A garden day that mostly works

For a full, unhurried day out, Royal Park Rajapruek south-west of town is the easy winner: flat, paved paths through vast landscaped gardens, a hop-on hop-off tram included in the ticket that loops every fifteen to twenty minutes, and wheelchairs available to hire at the entrance. Our Royal Park Rajapruek guide has the full picture. Closer in, the cafés along the Ping River are another gentle pleasure — many have level terraces at the water's edge, though it is always worth phoning ahead about the entrance before you commit to the ride.

A garden tram rolling along flat paved paths between flowerbeds and a Lanna pavilion

People will help — really

Here is the thing the infrastructure statistics never capture: Thai people help, readily and without fuss. Staff will carry a chair up a step before you have finished asking. Strangers move scooters out of your path. Drivers fold, lift and load without a sigh. Nobody makes a production of it, which is its own kind of grace. You cannot rely on the pavements in Chiang Mai — but you can, more than in most places we know, rely on the people.
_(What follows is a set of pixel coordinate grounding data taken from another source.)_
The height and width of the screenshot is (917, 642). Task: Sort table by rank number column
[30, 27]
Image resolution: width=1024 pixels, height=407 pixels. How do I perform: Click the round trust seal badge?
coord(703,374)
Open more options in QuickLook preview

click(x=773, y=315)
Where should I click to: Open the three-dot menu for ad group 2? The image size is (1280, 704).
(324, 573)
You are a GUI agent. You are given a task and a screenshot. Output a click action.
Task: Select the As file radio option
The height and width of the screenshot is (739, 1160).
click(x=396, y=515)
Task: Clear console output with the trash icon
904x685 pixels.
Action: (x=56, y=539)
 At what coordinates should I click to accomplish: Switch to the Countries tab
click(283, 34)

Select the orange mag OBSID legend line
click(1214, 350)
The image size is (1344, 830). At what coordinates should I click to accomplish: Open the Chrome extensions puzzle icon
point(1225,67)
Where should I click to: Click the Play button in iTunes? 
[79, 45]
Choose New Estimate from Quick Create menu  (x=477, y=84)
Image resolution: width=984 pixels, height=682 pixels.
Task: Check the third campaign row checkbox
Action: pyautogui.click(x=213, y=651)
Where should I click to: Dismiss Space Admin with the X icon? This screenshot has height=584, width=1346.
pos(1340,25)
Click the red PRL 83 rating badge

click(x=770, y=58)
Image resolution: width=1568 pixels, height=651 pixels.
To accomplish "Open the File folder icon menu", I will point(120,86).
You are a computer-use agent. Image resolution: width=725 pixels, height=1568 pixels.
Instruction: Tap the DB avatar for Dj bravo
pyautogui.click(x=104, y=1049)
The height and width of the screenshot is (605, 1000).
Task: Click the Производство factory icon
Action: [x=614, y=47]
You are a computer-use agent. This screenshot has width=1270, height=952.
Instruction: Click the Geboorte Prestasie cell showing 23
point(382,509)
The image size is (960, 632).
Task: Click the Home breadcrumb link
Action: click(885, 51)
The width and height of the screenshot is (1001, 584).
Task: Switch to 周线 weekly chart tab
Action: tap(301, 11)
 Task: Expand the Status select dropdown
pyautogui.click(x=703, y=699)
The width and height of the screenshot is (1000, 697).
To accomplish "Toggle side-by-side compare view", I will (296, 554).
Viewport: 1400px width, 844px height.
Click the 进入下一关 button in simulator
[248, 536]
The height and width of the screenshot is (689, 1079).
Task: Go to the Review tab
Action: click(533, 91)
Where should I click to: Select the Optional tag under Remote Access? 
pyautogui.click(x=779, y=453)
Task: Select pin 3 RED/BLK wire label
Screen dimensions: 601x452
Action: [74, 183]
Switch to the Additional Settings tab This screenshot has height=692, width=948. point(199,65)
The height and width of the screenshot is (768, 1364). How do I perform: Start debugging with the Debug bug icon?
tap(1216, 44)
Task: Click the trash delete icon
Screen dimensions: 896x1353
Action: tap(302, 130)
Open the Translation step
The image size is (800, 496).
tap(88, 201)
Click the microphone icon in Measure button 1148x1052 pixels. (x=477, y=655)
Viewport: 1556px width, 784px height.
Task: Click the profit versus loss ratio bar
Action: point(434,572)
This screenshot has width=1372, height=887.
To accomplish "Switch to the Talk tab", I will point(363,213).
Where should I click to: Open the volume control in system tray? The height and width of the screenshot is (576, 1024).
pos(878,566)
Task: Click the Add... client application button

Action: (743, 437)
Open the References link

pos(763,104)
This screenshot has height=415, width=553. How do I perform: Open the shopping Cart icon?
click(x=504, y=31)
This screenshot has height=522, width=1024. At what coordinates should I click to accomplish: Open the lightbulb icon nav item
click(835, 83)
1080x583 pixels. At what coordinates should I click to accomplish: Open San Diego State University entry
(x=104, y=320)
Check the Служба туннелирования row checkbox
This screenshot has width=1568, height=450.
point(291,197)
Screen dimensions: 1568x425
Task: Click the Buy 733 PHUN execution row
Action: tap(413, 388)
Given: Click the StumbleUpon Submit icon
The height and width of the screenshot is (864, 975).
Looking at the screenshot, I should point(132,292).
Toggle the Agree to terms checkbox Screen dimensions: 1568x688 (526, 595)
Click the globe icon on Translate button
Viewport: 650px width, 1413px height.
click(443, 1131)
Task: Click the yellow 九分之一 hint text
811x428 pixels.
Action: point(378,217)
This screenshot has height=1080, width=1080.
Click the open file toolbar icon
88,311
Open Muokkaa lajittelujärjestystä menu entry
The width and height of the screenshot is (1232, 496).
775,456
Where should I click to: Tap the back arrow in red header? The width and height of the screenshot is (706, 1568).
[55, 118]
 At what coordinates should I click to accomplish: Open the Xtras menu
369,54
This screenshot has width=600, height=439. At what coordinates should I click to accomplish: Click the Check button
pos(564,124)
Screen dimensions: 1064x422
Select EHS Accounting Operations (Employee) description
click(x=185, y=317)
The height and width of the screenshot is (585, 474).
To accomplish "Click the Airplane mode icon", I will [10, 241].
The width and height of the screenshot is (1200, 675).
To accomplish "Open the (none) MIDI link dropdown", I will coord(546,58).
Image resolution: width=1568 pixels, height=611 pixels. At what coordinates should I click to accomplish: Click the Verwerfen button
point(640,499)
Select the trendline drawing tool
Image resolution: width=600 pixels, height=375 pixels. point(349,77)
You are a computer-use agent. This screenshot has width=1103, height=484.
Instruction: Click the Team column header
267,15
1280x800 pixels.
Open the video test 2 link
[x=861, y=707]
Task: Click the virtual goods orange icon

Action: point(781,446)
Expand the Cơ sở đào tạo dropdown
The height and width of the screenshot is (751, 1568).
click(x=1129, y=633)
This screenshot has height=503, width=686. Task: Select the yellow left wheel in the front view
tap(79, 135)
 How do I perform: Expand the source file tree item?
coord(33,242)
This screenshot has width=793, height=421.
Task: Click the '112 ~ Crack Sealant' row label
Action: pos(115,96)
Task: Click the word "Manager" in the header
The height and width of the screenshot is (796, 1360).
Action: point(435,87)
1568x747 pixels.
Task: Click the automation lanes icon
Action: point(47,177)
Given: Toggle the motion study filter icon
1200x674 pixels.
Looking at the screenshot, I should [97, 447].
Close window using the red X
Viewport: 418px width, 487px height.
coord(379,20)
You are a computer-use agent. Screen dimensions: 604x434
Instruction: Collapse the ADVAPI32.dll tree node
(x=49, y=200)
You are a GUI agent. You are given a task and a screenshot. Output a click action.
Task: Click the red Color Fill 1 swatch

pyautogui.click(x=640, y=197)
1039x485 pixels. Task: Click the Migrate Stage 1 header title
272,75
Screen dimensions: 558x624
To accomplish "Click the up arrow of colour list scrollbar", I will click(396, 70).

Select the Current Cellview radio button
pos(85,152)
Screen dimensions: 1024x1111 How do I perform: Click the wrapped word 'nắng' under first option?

Kit, planning and one last word

A little kit goes a long way. A lightweight folding ramp turns one-step cafés into open doors; a good seat cushion takes the sting out of rough surfaces; manual-chair users should pack spare tubes and basic tools. Before you fly, spend an evening in the accessible-travel forums and Facebook groups where wheelchair travellers share recent, first-hand reports — conditions change, and lived experience beats any listing. And should you need it, the city's private healthcare is excellent and used to international patients.

Chiang Mai will make you work harder than a purpose-built city ever would. It will also hand you golden temples, mountain views, river light and everyday kindness in return. Harder is not impossible — and this city rewards the effort.

Frequently asked questions

Is Chiang Mai wheelchair accessible?

Honestly: only partly. The Old City's pavements are uneven, kerbs are high and dropped kerbs rare, so wheeling around it is hard work. But modern malls, recent hotels with accessible rooms, Grab cars and flat attractions like Royal Park Rajapruek make the city very doable with realistic expectations and some advance planning.

How do wheelchair users get around Chiang Mai?

Grab cars are the practical answer — inexpensive, door to door, and most drivers will happily stow a folded chair if you message them after booking. Songthaews and tuk-tuks involve a high step up, and as far as we can tell there is no wheelchair-adapted public transport, so plan your days around private cars.

Can I visit Doi Suthep without climbing the 306 steps?

Yes. A covered funicular-style lift runs beside the famous naga staircase for around 20 baht on top of the foreigner entry fee, and the upper terrace is mostly level. Reports differ on how step-free the lift stations are, so go with a companion, ask staff on arrival and check the lift is running that day.

Which Chiang Mai temple is easiest with a wheelchair?

Wat Phra Singh is the best choice in the Old City: its broad compound is largely flat and paved with room to move between the halls, though a few buildings still have steps at the threshold.

Is Royal Park Rajapruek suitable for wheelchair users?

It is one of the easiest full days out in Chiang Mai: flat, paved paths through the gardens, a hop-on hop-off tram included in the ticket that loops every fifteen to twenty minutes, and wheelchairs available to hire at the entrance.

What should a wheelchair user pack for Chiang Mai?

A lightweight folding ramp for one-step café entrances, a good seat cushion for rough surfaces, and spare tubes and basic tools if you use a manual chair. Also book accessible hotel rooms ahead and ask for photos of the bathroom and entrance — 'accessible' means different things at different properties.